GAOT: Generating Articulated Objects Through Text-Guided Diffusion Models
Hao Sun, Lei Fan, Donglin Di, Shaohui Liu
TL;DR
GAOT tackles the gap in text-conditioned articulated object generation by introducing a three-phase pipeline that maps text prompts to point clouds, refines them with hypergraph learning to yield part-based graphs, and uses diffusion to synthesize joints for a complete articulated object.The method leverages a fine-tuned Point-E for initial geometry, a Hypergraph Neural Network to capture complex part connectivity, and a DDPM-style diffusion process to produce robust joint structures, ultimately rendering fully articulated 3D objects.Evaluations on the PartNet-Mobility dataset show GAOT outperforms prior approaches in key metrics and produces more complete and realistic geometries and joint motions, with ablations confirming the value of hypergraph refinement and the designed loss terms.Overall, GAOT demonstrates a scalable, text-driven pathway to generate controllable articulated objects, enabling applications in robotics, digital twins, and virtual environments, and points to future improvements in detail and diversity.
Abstract
Articulated object generation has seen increasing advancements, yet existing models often lack the ability to be conditioned on text prompts.
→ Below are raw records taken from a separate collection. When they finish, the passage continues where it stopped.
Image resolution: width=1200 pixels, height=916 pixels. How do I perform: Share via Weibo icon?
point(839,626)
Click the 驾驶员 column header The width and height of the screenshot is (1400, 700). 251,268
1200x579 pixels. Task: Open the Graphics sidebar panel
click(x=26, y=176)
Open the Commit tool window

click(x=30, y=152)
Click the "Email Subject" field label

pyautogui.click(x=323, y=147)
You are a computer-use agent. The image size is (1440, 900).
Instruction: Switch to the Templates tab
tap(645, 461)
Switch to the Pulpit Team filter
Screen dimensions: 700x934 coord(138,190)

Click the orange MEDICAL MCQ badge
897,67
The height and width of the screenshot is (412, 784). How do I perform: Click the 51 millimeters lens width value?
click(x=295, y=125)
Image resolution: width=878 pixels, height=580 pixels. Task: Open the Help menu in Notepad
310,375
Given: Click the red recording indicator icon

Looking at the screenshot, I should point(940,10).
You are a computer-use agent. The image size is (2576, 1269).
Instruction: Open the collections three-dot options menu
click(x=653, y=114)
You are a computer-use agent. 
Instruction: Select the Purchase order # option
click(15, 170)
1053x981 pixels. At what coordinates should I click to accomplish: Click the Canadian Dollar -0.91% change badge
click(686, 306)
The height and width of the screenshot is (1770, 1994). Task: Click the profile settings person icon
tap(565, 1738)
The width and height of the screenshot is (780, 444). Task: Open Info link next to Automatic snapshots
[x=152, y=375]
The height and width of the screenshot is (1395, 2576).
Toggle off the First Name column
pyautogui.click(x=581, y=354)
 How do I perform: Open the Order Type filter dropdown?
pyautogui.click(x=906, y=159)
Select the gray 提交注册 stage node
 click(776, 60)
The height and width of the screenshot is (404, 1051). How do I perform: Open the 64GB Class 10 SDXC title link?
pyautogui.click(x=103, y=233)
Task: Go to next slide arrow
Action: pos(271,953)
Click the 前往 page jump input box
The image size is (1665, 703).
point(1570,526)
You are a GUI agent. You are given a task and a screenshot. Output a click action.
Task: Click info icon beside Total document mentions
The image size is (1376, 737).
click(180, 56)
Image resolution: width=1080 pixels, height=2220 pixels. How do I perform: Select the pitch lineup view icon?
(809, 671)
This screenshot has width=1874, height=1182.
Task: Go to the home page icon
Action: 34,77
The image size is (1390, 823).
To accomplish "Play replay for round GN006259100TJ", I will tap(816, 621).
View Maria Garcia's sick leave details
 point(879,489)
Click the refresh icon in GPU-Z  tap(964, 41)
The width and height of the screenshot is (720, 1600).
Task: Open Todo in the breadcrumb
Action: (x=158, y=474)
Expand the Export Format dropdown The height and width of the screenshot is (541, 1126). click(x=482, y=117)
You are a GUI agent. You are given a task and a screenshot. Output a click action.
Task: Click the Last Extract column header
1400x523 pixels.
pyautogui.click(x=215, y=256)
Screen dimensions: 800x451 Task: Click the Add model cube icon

To address the significant gap between textual descriptions and 3D articulated object representations, we propose GAOT, a three-phase framework that generates articulated objects from text prompts, leveraging diffusion models and hypergraph learning in a three-step process. First, we fine-tune a point cloud generation model to produce a coarse representation of objects from text prompts. Given the inherent connection between articulated objects and graph structures, we design a hypergraph-based learning method to refine these coarse representations, representing object parts as graph vertices. Finally, leveraging a diffusion model, the joints of articulated objects-represented as graph edges-are generated based on the object parts. Extensive qualitative and quantitative experiments on the PartNet-Mobility dataset demonstrate the effectiveness of our approach, achieving superior performance over previous methods.